Belarus students wearing opposition flags march in Minsk to show their solidarity with political prisoners © EPA/Shutterstock

Meet the journalist: David Crow

David is the FT’s US political news editor in New York. Shortly after moving to the US for his new role, Covid-19 began to spread and he quickly shifted gears to cover the pandemic as US coronavirus correspondent. Two months before Election Day, he’s back on the US politics beat. Explore David’s work by adding him to your myFT.

What will be the main storyline of the 2020 election?
The Democrats want the election to be a referendum on Trump’s handling of the pandemic. Republicans are trying to make it about law and order following a summer of protests. The inability to influence external factors in these situations will inject a huge amount of uncertainty into the race. 

What has been a highlight of your quarantine experience?
The reopening of New York’s restaurants for outdoor dining was a game-changer. The city’s cramped sidewalks haven’t always lent themselves to al fresco eating, but restaurateurs have been incredibly inventive. I hope it’s something that continues even after the pandemic. 
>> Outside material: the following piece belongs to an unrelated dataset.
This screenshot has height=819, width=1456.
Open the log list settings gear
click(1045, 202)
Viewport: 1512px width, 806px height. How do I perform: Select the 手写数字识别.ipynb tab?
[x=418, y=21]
What’s the best book you read this year?
I’d love to be able to say that this was the year I finally read War and Peace, but the closest I’ve come is The Mirror & The Light on Henry VIII’s reign. I’ve also been reading a lot on US politics. Surprisingly, the best thing I’ve read on the culture wars through the ages was a book about Shakespeare: Shakespeare in a Divided America.

What’s your favourite FT podcast?
Behind the Money, hosted by Aimee Keane and produced by Oluwakemi Aladesuyi, is the best business podcast out there. The recent episode featuring Dan McCrum’s blockbuster investigation into Wirecard was exceptionally good.